Selon le Statec

La réforme fiscale impacte les recettes de l’État

26 Juillet 2017 Par Jean-Michel Hennebert

Malgré une progression de 3,2% au cours des six premiers mois de l’année par rapport à la même période en 2016, les sources de revenus «souffrent des allégements fiscaux» entrés en vigueur au 1er janvier, indique notamment mercredi le Statec.

Les recettes de l’État continuent d’augmenter, mais moins vite qu’au cours des deux années écoulées. Telle est l’analyse dévoilée mercredi par le Statec dans sa dernière édition du Conjoncture Flash, la publication mensuelle de l’institut statistique luxembourgeois sur la situation économique du pays. Avec un gain de 230 millions d’euros entre les six premiers mois 2017 et ceux de 2016, les revenus étatiques ont progressé de 3,2%, contre une hausse de 4,0% sur la même période au cours des deux années précédentes. Ce que le Statec explique avant tout par «les allégements fiscaux relatifs à la réforme fiscale» et par «une perte conséquente en matière de TVA sur le commerce électronique.»

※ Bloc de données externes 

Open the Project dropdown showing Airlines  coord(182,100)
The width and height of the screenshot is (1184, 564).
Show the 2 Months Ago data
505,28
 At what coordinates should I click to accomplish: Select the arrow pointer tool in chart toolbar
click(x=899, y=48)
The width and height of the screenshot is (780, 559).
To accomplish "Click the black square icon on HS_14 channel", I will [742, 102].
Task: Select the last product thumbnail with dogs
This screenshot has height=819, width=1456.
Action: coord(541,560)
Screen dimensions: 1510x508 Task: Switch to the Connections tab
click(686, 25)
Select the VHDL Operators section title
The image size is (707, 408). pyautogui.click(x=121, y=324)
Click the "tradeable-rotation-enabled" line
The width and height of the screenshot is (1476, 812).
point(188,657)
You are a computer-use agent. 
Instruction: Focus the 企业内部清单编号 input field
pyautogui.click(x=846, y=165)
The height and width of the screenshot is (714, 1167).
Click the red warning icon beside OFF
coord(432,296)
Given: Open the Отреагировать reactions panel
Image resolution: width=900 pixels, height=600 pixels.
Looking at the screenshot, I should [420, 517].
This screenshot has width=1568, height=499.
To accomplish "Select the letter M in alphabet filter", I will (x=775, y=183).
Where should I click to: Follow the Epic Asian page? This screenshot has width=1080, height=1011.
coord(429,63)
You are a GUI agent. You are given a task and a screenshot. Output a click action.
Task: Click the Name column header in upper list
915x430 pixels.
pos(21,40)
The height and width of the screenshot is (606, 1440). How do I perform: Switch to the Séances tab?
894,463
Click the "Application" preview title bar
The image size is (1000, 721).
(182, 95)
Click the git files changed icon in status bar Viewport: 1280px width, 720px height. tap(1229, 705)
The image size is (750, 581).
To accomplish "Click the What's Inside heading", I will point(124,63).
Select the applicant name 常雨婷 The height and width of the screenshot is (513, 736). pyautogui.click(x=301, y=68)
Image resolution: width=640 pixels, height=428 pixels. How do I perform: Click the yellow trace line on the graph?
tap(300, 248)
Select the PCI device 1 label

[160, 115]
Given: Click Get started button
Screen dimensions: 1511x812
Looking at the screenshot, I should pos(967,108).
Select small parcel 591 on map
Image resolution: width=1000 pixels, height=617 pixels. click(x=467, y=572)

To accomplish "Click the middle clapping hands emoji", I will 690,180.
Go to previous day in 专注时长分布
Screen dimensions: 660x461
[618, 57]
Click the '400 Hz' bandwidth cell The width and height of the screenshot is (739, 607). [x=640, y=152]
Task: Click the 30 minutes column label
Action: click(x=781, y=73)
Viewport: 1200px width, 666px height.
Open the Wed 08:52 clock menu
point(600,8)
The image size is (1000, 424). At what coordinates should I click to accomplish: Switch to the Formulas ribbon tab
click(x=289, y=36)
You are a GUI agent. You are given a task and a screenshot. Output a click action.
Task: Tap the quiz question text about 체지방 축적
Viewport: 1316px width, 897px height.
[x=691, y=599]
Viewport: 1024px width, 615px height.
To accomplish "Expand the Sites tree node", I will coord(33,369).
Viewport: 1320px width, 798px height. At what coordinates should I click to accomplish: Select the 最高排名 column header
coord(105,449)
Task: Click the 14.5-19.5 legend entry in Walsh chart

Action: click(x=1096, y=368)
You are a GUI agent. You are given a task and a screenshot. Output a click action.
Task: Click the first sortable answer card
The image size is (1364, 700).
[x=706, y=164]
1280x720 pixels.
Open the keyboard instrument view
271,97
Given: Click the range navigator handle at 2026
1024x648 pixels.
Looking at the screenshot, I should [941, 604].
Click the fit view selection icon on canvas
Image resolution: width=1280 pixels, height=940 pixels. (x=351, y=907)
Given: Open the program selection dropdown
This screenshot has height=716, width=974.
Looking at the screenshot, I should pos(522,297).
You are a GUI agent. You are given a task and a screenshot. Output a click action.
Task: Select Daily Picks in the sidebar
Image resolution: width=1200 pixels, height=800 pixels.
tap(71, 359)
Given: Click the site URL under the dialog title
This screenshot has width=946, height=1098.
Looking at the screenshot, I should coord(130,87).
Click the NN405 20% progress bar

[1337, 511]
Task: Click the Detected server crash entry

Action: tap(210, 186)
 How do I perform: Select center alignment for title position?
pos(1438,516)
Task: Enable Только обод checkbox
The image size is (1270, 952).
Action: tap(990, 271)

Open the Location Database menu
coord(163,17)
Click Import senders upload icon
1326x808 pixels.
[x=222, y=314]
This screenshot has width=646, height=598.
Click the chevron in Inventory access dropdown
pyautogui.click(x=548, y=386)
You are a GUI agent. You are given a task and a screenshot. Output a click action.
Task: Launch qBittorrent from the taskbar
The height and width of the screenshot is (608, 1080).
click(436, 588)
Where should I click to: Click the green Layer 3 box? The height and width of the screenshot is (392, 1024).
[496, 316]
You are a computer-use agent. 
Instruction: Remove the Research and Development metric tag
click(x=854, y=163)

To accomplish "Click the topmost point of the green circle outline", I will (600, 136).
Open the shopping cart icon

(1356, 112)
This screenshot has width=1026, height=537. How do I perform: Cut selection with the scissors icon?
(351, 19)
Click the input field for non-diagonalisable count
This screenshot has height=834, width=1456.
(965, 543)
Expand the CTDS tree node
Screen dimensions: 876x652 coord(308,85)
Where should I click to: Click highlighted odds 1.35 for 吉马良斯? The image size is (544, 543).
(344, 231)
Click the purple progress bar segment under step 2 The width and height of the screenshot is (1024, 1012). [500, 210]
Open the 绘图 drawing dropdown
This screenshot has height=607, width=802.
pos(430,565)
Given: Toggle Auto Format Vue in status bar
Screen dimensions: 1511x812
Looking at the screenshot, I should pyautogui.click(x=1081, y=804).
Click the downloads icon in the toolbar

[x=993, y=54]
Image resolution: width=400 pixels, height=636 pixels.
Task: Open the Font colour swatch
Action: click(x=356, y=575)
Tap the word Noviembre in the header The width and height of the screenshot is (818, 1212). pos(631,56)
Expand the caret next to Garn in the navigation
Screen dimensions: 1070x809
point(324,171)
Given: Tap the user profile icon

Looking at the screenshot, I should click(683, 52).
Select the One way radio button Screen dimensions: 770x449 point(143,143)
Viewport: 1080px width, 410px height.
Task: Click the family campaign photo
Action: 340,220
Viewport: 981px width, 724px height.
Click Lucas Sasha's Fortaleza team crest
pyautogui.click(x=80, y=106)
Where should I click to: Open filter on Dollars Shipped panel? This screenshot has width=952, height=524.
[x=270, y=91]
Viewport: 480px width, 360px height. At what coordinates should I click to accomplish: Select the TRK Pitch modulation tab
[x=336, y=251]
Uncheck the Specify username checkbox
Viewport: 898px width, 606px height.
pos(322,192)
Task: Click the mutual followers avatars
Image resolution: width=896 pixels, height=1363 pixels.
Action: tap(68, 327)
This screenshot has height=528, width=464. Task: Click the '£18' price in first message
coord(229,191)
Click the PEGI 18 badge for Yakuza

Impactant directement «le principal véhicule de croissance des recettes fiscales des dernières années», à savoir l’impôt sur les revenus des ménages, les mesures mises en place depuis le 1er janvier par la coalition DP-LSAP-Déi Gréng – révision des barèmes d’imposition et abolition de l’impôt d’équilibrage budgétaire temporaire - se sont traduites par un changement dans l’origine des sources de revenus pour l’État. La TVA se trouve désormais être la principale manne financière (112 millions d’euros au premier semestre), juste devant l’impôt sur les sociétés (108 millions). L’impôt sur les ménages, lui, n’a rapporté «que» 52 millions d’euros sur la même période.

160 millions en moins lié à la TVA sur l’e-commerce

À ce constat, le Statec ajoute la présence «d’un effet négatif sur les impôts prélevés sur les revenus des capitaux», passé en un an d’un montant de 100 millions à 80 millions d’euros. Les taxations sur les revenus tirés de placements financiers se situent toutefois «en ligne avec les recettes moyennes des premiers semestres des années 2011-2015», soit 35% des recettes globales, souligne l’institut statistique. Qui précise d’ailleurs dans la foulée que «les chocs» liés à la nouvelle donne fiscale «ont pourtant été amortis par la progression des salaires, dynamisés principalement par l’indexation de janvier.»

L’autre grand enseignement issu de l’analyse dévoilée mercredi tient dans le recul de 2,6% des recettes liées à la TVA. Une situation liée à «l’effondrement» des contributions liées l’impôt perçu sur les activités d’e-commerce. Sur les six premiers mois de l’année, les pertes atteignent 160 millions d’euros par rapport au niveau enregistré un an auparavant, ce que le Statec justifie avant tout par «le départ d’un contributeur majeur». Autrement dit, iTunes, parti vers l'Irlande. Les recettes de TVA hors commerce électronique, elles, progressent de 7,4%.

Croissance de 3,7% des recettes publiques totales

En ce qui concerne l’impôt sur les sociétés, l’État en tire des recettes en hausse de 8,9% sur un an. Le chiffre, selon les analystes luxembourgeois, trouve son origine à la fois dans «les très faibles recettes du premier semestre 2016» et «sur celles des avances, traduisant en général une évolution favorable des bénéfices récemment dégagés.»

Les recettes au titre de la taxe d’abonnement, elles, progressent de 6,5% sur un an «reflétant l’amélioration de l’environnement boursier depuis la deuxième moitié 2016», tandis que les recettes d’accises sur les ventes de tabac restent «stables» et que celles sur les produits pétroliers «confirment le retournement à la hausse», en lien avec le cours plus élevé du pétrole et un différentiel plus important avec le niveau de taxation en Belgique et en France. Au final, pour le Statec, «la trajectoire […] semble globalement en ligne avec les prévisions». Ce dernier tablait sur une croissance globale des recettes publiques totales de 3,7%. La croissance, elle, devrait atteindre 4,4% en 2017.